Single by The Black Crowes

from the album Shake Your Money Maker
- Released: December 31, 1990
- Recorded: 1989
- Genre: Blues rock, southern rock
- Length: 4:10
- Label: Def American
- Songwriter(s): Chris Robinson and Rich Robinson
- Producer(s): George Drakoulias

The Black Crowes singles chronology
| "Hard to Handle" (1990) | "Twice as Hard" (1990) | "She Talks to Angels" (1990) |

= Twice as Hard =

"Twice as Hard" is a song by American southern rock band the Black Crowes, released as a single in 1990. It is from their first album Shake Your Money Maker. The song reached No. 11 on the Billboard Mainstream Rock chart.

A music video directed by Pete Angelus was shot in 1990 to promote the single. It features the band playing the song at night in a mansion. The band is also shown having a daytime lunch during the guitar solo.

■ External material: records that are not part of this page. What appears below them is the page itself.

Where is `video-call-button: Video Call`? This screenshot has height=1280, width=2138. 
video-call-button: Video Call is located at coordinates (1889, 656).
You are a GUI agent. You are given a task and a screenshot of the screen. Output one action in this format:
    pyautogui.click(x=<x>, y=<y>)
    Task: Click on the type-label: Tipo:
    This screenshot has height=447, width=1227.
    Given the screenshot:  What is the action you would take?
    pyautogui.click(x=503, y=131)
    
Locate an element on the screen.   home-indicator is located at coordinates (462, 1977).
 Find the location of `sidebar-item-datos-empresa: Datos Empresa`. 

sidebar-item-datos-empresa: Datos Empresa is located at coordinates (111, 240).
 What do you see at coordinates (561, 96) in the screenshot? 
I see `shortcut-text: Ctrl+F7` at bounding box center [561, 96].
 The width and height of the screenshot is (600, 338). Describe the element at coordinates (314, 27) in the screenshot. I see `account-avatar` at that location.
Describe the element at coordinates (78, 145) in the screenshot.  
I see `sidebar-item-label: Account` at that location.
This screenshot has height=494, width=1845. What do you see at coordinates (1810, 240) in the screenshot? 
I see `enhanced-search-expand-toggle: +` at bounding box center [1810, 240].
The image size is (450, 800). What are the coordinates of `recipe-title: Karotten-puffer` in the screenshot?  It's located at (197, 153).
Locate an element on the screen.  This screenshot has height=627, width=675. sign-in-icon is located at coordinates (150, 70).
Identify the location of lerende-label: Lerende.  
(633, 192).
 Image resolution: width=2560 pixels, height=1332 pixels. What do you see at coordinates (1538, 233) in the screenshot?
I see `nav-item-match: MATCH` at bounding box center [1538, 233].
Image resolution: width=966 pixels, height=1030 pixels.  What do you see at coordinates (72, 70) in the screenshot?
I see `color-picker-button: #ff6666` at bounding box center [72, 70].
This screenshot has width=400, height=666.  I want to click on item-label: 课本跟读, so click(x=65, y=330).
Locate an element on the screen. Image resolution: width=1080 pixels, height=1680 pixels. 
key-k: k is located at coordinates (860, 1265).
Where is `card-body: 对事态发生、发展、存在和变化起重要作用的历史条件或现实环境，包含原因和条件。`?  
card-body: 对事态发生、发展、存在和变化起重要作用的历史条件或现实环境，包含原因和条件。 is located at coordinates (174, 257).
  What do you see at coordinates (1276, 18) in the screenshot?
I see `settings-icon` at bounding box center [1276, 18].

In addition to being the first track on Shake Your Money Maker, "Twice as Hard" is also included on the Crowes' Greatest Hits 1990–1999: A Tribute to a Work in Progress compilation and the 2002 album Live. The song is in the key of G major.

==In other media==
- In 1998, the song was performed on the Jools Holland show with Kelly Jones of the Stereophonics.
- "Twice as Hard" is used in the films Mad Dog and Glory and Ladder 49.